In-Network Machine Learning for Time-Sensitive Applications
Details
Abstract: This talk explores the use of in-network machine learning as a new paradigm for accelerating time-sensitive ML tasks. By offloading inference workloads to programmable network devices, in-network ML leverages underutilized compute resources within the data plane, achieving significant performance and energy-efficiency gains. Building on this idea, the talk presents a general methodology for prototyping, deploying, and evaluating ML inference directly inside programmable switches and NICs. Several practical applications are showcased, including ultra-low-latency stock market prediction and real-time transaction fraud detection. The talk also introduces new data structures and in-network feature-engineering algorithms tailored to resource-constrained network hardware, alongside a hybrid deployment strategy that integrates network devices with end-host servers for further acceleration. Together, these results demonstrate that in-network ML is both feasible and highly effective for time-sensitive tasks, achieving sub-microsecond inference latency and performance competitive with traditional server-based systems.

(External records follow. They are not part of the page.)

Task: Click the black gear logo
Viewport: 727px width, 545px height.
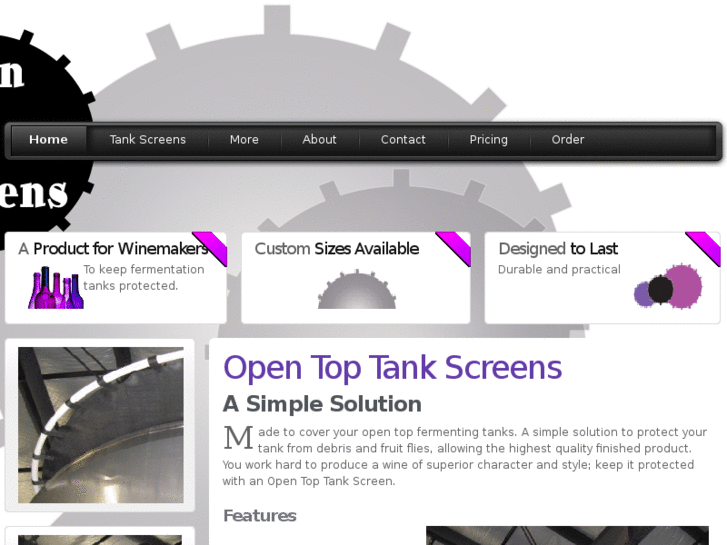Action: pos(44,130)
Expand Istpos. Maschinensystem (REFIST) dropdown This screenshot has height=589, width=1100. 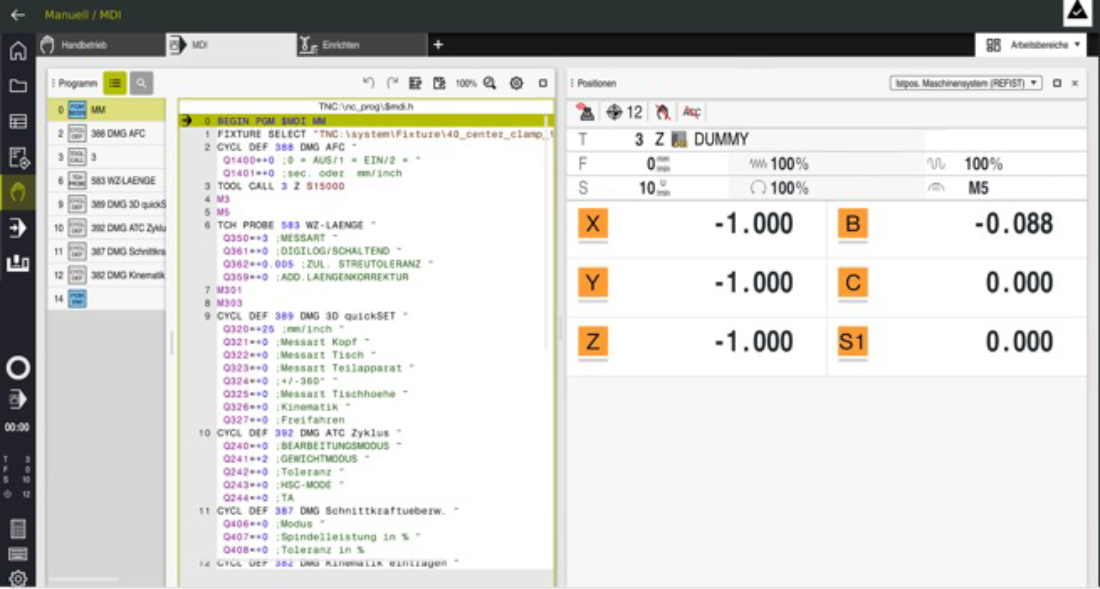[965, 84]
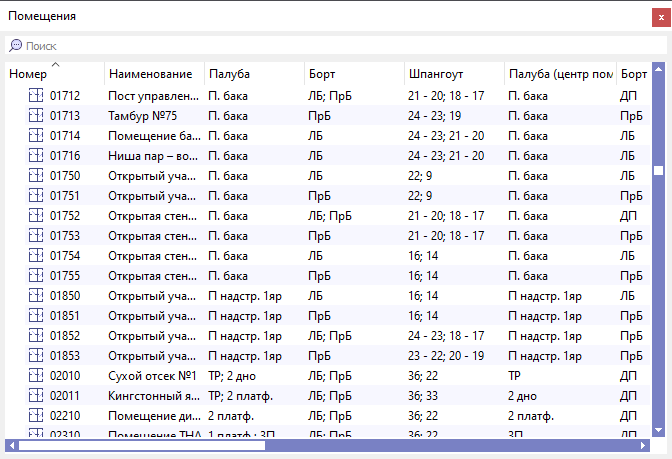The image size is (672, 459).
Task: Click the vertical scrollbar down arrow
Action: point(658,430)
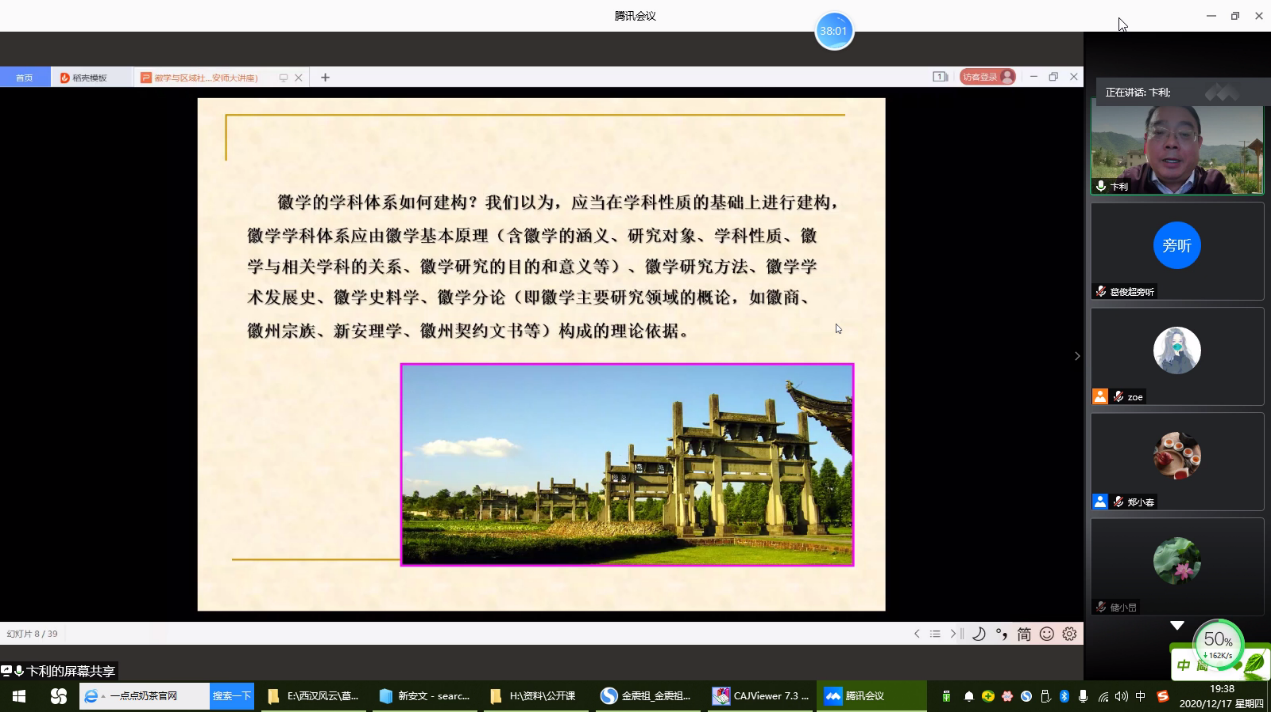
Task: Click the previous slide arrow in slideshow bar
Action: click(x=917, y=634)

Speaker: Xinpeng Hong received his PhD in Engineering Science from the University of Oxford. His research interests lie at the intersection of networking, in-network computing, and machine learning, with a focus on time-sensitive applications of in-network machine learning. His work has been published in venues including PACMNET, ACM TODAES, ACM SIGCOMM Computer Communication Review (CCR), IEEE Communications Surveys & Tutorials (COMST), ACM CoNEXT, ECAI, and IEEE HPSR. In 2024, his research received the Prototypes for Humanity Award from the Dubai Future Foundation.